Templates for Reproducible Research: Documentation#
Introduction#
An empirical or computational research project only becomes a useful building block for science and policy when all steps can be easily repeated and modified by others.
Hence, some actions should be absent as much as possible. This includes copying and pasting, pointing and clicking with a mouse, or other forms of interactive input, which are not stored as part of the project.
The idea behind these templates is that the researcher specifies a set of tasks, which are executed in the correct order as required. The only input for (re-)producing results will be the action setting this pipeline to run.
This code base aims to provide two stepping stones to assist you in achieving this goal:
A sensible directory structure. This will save you a bunch of thinking about this structure time and again, which typically happens when incrementally building up a new project. Put differently, instead of starting from scratch, you modify an example for your needs.
A pre-configured computational environment including useful tools pytask and pre-commit hooks. These tools help you to automate the workflow of your project and to maintain a clean code base.

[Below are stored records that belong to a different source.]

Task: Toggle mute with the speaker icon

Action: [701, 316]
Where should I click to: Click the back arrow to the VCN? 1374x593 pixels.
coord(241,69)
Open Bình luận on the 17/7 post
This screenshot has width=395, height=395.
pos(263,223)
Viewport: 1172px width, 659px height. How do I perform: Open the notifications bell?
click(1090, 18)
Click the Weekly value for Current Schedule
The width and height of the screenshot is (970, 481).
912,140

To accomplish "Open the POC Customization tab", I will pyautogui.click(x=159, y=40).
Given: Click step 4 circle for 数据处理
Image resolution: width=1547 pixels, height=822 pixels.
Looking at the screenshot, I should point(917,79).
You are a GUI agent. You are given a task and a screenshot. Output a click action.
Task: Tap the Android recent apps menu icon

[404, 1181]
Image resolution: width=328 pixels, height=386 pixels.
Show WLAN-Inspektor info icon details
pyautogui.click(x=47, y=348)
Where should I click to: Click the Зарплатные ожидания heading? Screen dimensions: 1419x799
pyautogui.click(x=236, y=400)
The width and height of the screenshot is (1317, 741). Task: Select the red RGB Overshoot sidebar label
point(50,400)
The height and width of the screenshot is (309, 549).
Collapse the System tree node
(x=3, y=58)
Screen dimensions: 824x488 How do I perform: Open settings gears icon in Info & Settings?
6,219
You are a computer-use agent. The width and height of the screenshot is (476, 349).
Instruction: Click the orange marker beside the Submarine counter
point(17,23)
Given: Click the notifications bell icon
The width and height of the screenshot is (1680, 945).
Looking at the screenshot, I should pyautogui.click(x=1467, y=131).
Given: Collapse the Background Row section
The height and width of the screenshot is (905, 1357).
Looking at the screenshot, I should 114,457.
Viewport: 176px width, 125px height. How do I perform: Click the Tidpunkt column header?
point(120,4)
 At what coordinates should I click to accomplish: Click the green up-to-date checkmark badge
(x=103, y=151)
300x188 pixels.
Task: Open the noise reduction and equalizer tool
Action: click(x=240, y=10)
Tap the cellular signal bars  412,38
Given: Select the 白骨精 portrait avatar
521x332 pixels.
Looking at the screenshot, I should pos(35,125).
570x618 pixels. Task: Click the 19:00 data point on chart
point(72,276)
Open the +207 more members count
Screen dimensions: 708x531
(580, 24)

The first should lure you in quickly. The second should convince you to stick to the tools in the long run – unless you have fought with large research projects before, at this point you may think that all of this is overkill and far more difficult than necessary. It is not. [although I am always happy to hear about easier alternatives]
The example uses Python code also for the “research part”. However, pytask supports several popular languages (R, Julia, Stata). Since pytask does not require a whole lot of Python knowledge, you may find the template useful in order to make your pipeline reproducible in languages you are more comfortable with. It is also an easy option in order to mix languages in your project. In fact, until version 0.9, the template included its worked example in R, too. We dropped it purely for lack of resources to maintain it.